Two months ago, when Lehman Brothers bolstered its capital with an oversubscribed issuance of convertible preferred stock, then-CFO Erin Callan boasted that response to the deal “demonstrates the confidence that investors have in Lehman Brothers.” The deal didn’t help Callan herself: she was ousted this morning.
Callan, of course, was a casualty of Lehman’s ongoing liquidity woes. But if accounting standard setters have their way, even CFOs at healthy companies that routinely issue preferred stock may find themselves scrambling to explain their capital structure to shareholders and lenders.
That’s because the Financial Accounting Standards Board has been toying with changing the accounting that governs equity-like financial instruments. And, according to a new study by the Financial Analysis Lab at the Georgia Tech School of Management, the possible changes floated by FASB’s staff would have a substantial impact on companies with preferred stock.
A hybrid security that sounds like stock but acts more like debt, preferred stock furnishes a tool for fine-tuning pivotal performance benchmarks. In a skilled CFO’s hands it can boost shareholders’ equity and pre-tax income while reducing total liabilities and interest expense. But labeling these fixed-income securities as equity also alarms FASB and other observers who insist that resulting confusion clouds investment risks.

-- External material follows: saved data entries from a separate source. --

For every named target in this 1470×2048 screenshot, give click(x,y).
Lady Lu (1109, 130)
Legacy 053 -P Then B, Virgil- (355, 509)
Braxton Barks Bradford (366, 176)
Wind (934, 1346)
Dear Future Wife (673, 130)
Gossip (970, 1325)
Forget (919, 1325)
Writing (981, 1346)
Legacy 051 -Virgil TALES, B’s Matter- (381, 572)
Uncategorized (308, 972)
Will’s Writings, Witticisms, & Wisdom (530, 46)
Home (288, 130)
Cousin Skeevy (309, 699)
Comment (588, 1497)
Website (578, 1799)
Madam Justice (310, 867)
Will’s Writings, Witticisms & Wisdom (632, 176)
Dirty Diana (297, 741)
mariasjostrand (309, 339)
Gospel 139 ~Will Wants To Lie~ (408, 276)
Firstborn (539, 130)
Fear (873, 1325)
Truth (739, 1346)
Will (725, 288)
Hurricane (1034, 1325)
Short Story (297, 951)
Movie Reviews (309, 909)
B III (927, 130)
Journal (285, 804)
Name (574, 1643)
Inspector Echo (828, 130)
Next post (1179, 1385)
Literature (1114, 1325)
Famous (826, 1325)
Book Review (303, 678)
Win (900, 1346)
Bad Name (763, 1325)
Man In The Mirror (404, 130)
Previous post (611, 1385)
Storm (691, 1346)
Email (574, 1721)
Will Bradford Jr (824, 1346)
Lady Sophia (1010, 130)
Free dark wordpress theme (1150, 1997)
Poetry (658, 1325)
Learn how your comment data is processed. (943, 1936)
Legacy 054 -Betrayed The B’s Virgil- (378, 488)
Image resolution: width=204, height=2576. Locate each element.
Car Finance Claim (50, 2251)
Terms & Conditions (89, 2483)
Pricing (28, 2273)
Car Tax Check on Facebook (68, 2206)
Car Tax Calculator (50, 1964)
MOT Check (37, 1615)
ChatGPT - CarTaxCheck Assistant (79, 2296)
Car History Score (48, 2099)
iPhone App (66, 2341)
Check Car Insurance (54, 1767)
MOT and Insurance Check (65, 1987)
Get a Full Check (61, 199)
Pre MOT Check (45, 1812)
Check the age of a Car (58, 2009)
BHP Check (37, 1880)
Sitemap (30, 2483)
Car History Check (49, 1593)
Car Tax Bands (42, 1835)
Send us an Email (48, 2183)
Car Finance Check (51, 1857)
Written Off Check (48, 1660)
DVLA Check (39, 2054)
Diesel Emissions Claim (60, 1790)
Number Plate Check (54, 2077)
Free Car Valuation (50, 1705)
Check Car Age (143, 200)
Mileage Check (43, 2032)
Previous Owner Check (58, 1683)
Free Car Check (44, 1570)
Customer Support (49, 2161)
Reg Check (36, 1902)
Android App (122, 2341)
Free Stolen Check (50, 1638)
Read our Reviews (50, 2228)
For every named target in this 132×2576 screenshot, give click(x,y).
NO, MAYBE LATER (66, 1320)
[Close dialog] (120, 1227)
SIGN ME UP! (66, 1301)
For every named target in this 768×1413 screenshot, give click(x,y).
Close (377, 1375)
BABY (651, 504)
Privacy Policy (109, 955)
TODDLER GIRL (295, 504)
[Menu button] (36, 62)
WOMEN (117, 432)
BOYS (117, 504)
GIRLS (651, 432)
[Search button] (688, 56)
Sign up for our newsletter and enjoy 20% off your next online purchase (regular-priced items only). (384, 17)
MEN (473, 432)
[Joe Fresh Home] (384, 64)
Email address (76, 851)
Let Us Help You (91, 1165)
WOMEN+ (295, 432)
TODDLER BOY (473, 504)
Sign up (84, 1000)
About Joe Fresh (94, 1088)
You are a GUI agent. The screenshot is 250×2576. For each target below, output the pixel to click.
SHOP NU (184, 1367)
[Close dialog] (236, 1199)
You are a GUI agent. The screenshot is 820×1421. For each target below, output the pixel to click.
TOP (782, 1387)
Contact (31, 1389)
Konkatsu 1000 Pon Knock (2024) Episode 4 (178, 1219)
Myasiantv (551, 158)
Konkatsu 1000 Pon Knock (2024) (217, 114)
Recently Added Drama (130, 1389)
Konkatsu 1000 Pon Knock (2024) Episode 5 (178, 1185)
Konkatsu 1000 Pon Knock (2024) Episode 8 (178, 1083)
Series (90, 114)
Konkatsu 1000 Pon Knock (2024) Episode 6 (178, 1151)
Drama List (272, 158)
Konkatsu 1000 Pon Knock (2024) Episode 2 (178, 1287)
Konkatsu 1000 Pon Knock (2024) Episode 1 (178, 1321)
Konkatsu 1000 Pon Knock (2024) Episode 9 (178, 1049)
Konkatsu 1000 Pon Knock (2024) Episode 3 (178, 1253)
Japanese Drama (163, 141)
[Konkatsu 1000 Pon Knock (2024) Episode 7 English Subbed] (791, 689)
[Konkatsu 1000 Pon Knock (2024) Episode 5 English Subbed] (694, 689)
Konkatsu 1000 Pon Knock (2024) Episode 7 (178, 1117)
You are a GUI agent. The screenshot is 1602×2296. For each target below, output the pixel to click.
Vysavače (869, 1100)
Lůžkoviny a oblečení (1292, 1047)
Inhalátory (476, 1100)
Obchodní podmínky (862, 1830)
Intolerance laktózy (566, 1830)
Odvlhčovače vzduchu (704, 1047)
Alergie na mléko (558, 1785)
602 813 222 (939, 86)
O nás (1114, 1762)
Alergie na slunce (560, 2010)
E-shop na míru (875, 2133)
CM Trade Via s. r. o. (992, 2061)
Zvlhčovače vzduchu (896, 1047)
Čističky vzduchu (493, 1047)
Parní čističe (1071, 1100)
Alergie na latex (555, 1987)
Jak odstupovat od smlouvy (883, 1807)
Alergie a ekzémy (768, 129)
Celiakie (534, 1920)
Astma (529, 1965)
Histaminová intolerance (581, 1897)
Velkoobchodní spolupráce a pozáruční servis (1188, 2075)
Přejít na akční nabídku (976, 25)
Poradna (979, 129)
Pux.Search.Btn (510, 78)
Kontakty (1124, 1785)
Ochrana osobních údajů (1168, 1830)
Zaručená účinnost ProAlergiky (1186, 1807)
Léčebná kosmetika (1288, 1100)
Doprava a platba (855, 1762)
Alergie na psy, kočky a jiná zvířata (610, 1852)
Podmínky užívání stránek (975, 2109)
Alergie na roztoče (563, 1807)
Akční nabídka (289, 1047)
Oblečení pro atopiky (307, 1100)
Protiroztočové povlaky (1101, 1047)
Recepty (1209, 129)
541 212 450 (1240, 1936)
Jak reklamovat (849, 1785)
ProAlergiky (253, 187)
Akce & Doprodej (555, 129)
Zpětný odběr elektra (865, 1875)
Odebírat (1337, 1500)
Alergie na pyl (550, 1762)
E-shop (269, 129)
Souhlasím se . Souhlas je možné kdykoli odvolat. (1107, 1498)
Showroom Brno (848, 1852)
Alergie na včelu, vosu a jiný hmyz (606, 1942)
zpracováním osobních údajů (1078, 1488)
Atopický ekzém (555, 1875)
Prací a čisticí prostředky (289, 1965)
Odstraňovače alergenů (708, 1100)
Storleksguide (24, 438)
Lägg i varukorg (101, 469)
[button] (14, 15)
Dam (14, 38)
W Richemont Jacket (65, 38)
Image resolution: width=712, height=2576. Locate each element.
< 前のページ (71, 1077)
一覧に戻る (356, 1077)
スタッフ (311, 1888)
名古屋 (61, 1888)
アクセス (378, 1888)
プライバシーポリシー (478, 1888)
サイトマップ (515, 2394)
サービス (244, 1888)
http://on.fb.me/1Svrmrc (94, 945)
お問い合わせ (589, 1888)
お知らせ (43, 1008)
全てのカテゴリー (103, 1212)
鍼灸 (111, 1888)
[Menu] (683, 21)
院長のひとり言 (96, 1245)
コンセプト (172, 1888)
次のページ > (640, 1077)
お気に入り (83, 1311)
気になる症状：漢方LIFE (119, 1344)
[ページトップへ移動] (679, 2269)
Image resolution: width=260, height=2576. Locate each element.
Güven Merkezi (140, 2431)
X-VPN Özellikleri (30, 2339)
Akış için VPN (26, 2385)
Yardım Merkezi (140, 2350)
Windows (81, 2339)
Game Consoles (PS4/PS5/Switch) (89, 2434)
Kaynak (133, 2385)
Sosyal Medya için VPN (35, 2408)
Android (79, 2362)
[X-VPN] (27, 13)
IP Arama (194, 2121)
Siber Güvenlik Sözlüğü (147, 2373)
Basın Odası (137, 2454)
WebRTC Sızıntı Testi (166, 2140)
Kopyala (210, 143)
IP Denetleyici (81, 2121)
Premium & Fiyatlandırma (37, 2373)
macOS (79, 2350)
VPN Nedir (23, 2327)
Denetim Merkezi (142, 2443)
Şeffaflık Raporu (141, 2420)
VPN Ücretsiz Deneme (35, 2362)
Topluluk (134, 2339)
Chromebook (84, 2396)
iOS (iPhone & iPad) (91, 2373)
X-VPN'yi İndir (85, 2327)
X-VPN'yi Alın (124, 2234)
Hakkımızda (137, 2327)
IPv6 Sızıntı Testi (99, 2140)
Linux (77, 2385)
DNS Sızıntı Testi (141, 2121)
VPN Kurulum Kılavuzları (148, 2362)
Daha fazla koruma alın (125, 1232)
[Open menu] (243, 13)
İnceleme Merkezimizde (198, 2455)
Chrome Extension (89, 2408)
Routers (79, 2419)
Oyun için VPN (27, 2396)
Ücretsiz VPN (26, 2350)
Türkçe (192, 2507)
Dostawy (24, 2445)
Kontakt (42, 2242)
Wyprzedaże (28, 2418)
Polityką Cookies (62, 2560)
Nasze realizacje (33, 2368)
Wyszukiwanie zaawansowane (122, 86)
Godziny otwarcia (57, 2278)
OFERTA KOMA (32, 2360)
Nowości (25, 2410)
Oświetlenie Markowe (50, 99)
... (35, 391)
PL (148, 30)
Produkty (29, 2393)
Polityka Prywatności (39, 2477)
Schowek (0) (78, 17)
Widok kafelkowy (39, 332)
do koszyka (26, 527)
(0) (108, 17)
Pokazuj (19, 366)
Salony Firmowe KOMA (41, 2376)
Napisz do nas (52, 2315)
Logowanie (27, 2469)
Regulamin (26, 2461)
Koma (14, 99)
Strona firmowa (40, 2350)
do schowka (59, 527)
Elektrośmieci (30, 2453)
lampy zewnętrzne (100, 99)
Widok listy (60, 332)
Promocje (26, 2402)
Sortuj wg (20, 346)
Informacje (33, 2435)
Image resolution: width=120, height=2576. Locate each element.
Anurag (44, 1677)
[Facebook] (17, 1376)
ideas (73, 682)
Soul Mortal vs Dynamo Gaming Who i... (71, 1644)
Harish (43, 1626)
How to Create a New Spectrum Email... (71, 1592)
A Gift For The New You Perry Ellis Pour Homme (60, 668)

“If nonredeemable preferred stock were to be classified as a liability,” the study concludes, “our traditional understanding of what constitutes equity would be changed.” It would affect balance sheets, income statements and other measures of financial performance.
Consistent with its mission aimed at unearthing reporting practices that send misleading signals about corporate earnings power, positive or negative, the Lab scrutinized 907 companies in 11 industries that have “relied heavily” on preferred stock. For those companies, the Lab created pro forma numbers as if reclassification had taken place, with an eye to balance sheets, income statement measures of leverage, interest coverage, and pretax income.
At a median company with outstanding preferred stock, reclassification would increase the liabilities to equity ratio by 4.2 percent, accompanied by declines of 6.0 percent in times interest earned and 6.4 percent in pretax income — differences hefty enough to chip away at the stock prices. A few individual companies and industries suffer dramatic results, such as a 42 percent decrease in shareholders’ equity in the telecommunication services sector.
FASB’s motive for rattling the status quo stems in part from the board’s effort to make simplicity a virtue. Adherence to a “basic ownership” principle defines equity as an instrument with two fundamental traits: it represents the most subordinated interest in an entity and it entitles the owner to share the entity’s net assets after all higher priority claims have been paid. Owners of the equity are viewed as owners of the underlying company. Adopting a consistent “basic ownership” principle across all accounting standards in advance of convergence between U.S. and international standards turned a spotlight on preferred stock and other equity-like instruments.
An even closer look by Professor Charles Mulford and his compatriots at the Georgia Tech Financial Lab concurs. They report that the basic ownership approach “would simplify greatly the classification problems that can arise” when instruments comprise liabilities and equity. “It would also reduce or eliminate a certain gamesmanship that can arise when issuers structure agreements to gain equity classification for claims that are senior to those of the basic owners.”
Using Compustat’s definition of shareholders’ equity that includes redeemable and non-redeemable preferred stock, impact varied widely. Shareholders’ equity at MTM Technologies would vanish – and then some. Reclassification would erase 26 percent from shareholders’ equity at Strategic Hotels and Resorts, and 18 percent from Schering Plough. The median decline in shareholders’ equity would top 6 percent, not fun to explain to shareholders.
Bad news would buffet the information technology sector. An increase in total liabilities would jump by nearly 19 percent, a resulting ratio of liabilities to shareholders’ equity would zoom by more than 78 percent and pre-tax income would slide by 13 percent. But financials would take an even worse 16 percent blow in pretax income adjusted to include preferred dividends in interest expense.
Five companies would register steep declines in pretax income, led by 69 percent at Strategic Hotels and Resorts, or followed by a 37 percent decline at Pharsight Corp, a maker of software products for drug companies.
Not everyone agrees so much pain is warranted. Former FASB board member Ed Trott lobbies instead for an “owner-settlement” approach that classifies preferred stock based on the nature of its fixed-income return and settlement requirements in front of equity. Bottom line, preferred stock would remain with shareholders’ equity. The case for ownership settlement rests on three legs, writes Trott in his comment letter:
• An enterprise-wide perspective on cash flow, dilution, liquidity and solvency.
• A contention that the FASB overstates the simplicity of “basic ownership.”
• Absence of an operational definition of liability imposes a more difficult challenge on “basic ownership.”
Beyond results limited to accounting spreadsheets, reclassification in the interest of clarifying accounting risk might have an unintended, ironic result: increased real risk. If companies encumbered with preferred stock elect to retire it and issue some other security, or merely pay lawyers to rewrite covenants, related transaction costs would siphon income. To the extent those transaction costs and fees punish earnings, some shareholders might yearn for the riskier old days.